**Work order:** Leaving out all pictures, copy the lines below exactly, from the line with "Given: Click the Like Us thumbs-up icon" to the last line, both ends included.

═════ Exercise material

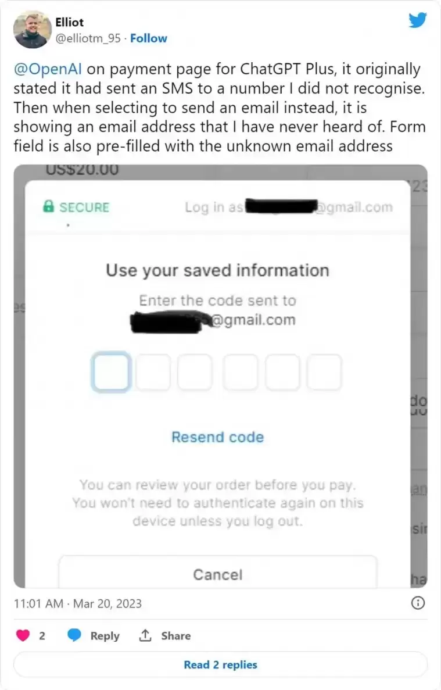Select the second code digit box
Viewport: 441px width, 690px height.
click(153, 372)
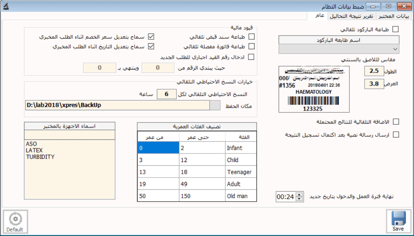The image size is (414, 236).
Task: Click the label length field showing 2.5
Action: (374, 71)
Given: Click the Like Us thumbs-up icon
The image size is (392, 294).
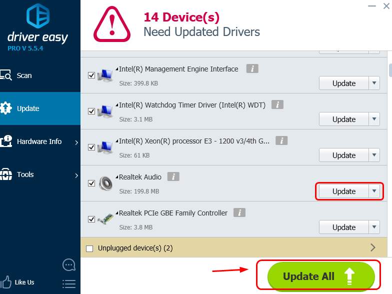Looking at the screenshot, I should (6, 282).
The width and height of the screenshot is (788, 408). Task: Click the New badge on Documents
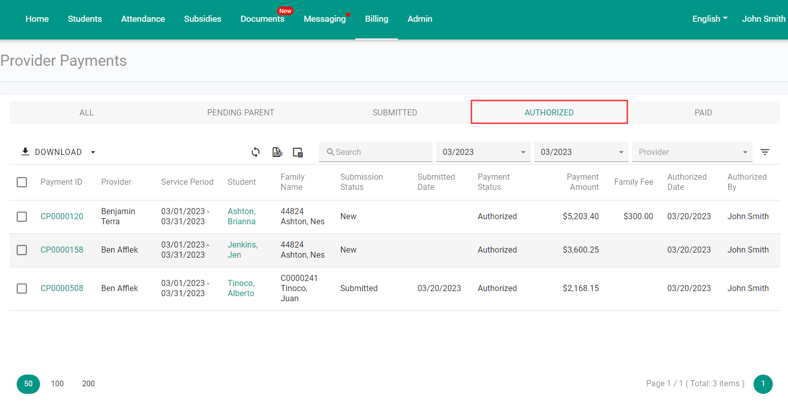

══════════

**Finished task:**
Given: Click the Like Us thumbs-up icon
The image size is (392, 294).
Looking at the screenshot, I should (6, 282).
The width and height of the screenshot is (788, 408). Task: Click the New badge on Documents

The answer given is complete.